Department of Mathematics, Engineering and Computer Science, Chemeketa Community College, Salem, OR, United States.
Evolution Equations Research Group, Ton Duc Thang University, Ho Chi Minh City, Vietnam.
Front Public Health. 2020 Nov 12;8:579190. doi: 10.3389/fpubh.2020.579190. eCollection 2020.
On March 13, 2020, the World Health Organization (WHO) declared the 2019 coronavirus disease (COVID-19) caused by the novel coronavirus SARS-CoV2 a pandemic. Since then the virus has infected over 9.1 million individuals and resulted in over 470,000 deaths worldwide (as of June 24, 2020). Here, we discuss the spatial correlation between county population health rankings and the incidence of COVID-19 cases and COVID-19 related deaths in the United States. We analyzed the spread of the disease based on multiple variables at the county level, using publicly available data on the numbers of confirmed cases and deaths, intensive care unit beds and socio-demographic, and healthcare resources in the U.S. Our results indicate substantial geographical variations in the distribution of COVID-19 cases and deaths across the US counties. There was significant positive global spatial correlation between the percentage of Black Americans and cases of COVID-19 (Moran = 0.174 and 0.264, < 0.0001). A similar result was found for the global spatial correlation between the percentage of Black American and deaths due to COVID-19 at the county level in the U.S. (Moran = 0.264, < 0.0001). There was no significant spatial correlation between the Hispanic population and COVID-19 cases and deaths; however, a higher percentage of non-Hispanic white was significantly negatively spatially correlated with cases (Moran = -0.203, < 0.0001) and deaths (Moran = -0.137, < 0.0001) from the disease. This study showed significant but weak spatial autocorrelation between the number of intensive care unit beds and COVID-19 cases (Moran = 0.08, < 0.0001) and deaths (Moran = 0.15, < 0.0001), respectively. These findings provide more detail into the interplay between the infectious disease and healthcare-related characteristics of the population.
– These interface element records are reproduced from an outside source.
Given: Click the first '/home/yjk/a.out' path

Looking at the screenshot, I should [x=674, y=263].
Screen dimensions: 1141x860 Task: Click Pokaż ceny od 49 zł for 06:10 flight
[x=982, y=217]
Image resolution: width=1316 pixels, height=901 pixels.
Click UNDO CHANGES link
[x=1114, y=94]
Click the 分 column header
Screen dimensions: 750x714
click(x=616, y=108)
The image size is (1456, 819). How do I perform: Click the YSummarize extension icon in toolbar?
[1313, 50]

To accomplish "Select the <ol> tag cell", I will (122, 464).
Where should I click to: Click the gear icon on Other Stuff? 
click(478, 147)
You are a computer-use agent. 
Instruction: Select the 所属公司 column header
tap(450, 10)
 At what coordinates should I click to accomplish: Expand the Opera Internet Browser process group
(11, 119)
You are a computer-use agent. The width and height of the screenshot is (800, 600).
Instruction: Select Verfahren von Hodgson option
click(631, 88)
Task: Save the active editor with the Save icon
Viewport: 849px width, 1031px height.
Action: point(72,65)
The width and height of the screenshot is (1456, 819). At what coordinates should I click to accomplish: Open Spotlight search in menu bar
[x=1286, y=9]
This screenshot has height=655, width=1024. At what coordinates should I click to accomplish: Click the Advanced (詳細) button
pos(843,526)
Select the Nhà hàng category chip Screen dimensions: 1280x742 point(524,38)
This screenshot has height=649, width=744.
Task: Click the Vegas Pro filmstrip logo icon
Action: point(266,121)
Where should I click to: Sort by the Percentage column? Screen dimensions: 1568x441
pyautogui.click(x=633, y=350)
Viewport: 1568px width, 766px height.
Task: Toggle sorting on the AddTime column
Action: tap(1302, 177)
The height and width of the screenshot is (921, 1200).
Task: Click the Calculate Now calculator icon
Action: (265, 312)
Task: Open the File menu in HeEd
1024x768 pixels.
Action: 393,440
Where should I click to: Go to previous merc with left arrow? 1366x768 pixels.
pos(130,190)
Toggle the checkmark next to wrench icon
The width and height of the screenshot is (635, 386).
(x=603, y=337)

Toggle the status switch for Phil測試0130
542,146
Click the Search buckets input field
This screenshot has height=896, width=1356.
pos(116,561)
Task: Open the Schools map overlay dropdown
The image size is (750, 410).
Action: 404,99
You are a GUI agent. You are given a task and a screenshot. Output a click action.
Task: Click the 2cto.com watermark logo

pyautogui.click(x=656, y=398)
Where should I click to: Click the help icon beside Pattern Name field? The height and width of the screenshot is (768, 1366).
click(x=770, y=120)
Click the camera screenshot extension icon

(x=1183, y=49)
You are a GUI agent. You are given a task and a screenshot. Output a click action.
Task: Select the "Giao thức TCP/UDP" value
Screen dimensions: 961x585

Only by understanding these relationships will it be possible to mitigate the rate of spread and severity of the disease.
2020 年 3 月 13 日,世界卫生组织(WHO)宣布由新型冠状病毒 SARS-CoV2 引起的 2019 年冠状病毒病(COVID-19)为大流行。自此,该病毒已感染超过 910 万人,并导致全球超过 47 万人死亡(截至 2020 年 6 月 24 日)。在这里,我们讨论了美国县人口健康排名与 COVID-19 病例和 COVID-19 相关死亡之间的空间相关性。我们基于县级的多个变量分析了疾病的传播,使用了美国确诊病例和死亡人数、重症监护病床以及社会人口和医疗保健资源的公开数据。我们的结果表明,美国各县 COVID-19 病例和死亡的分布存在显著的地域差异。美国各县非裔美国人比例与 COVID-19 病例之间存在显著的正全球空间相关性(Moran = 0.174 和 0.264,< 0.0001)。在美国县一级,非裔美国人比例与 COVID-19 死亡之间也存在类似的全球空间相关性(Moran = 0.264,< 0.0001)。西班牙裔人口与 COVID-19 病例和死亡之间没有显著的空间相关性;然而,较高的非西班牙裔白人比例与 COVID-19 病例(Moran = -0.203,< 0.0001)和死亡(Moran = -0.137,< 0.0001)显著负相关。本研究表明,重症监护病床数量与 COVID-19 病例(Moran = 0.08,< 0.0001)和死亡(Moran = 0.15,< 0.0001)之间存在显著但较弱的空间自相关。这些发现为传染病与人口的医疗保健相关特征之间的相互作用提供了更详细的信息。只有了解这些关系,才能降低疾病的传播速度和严重程度。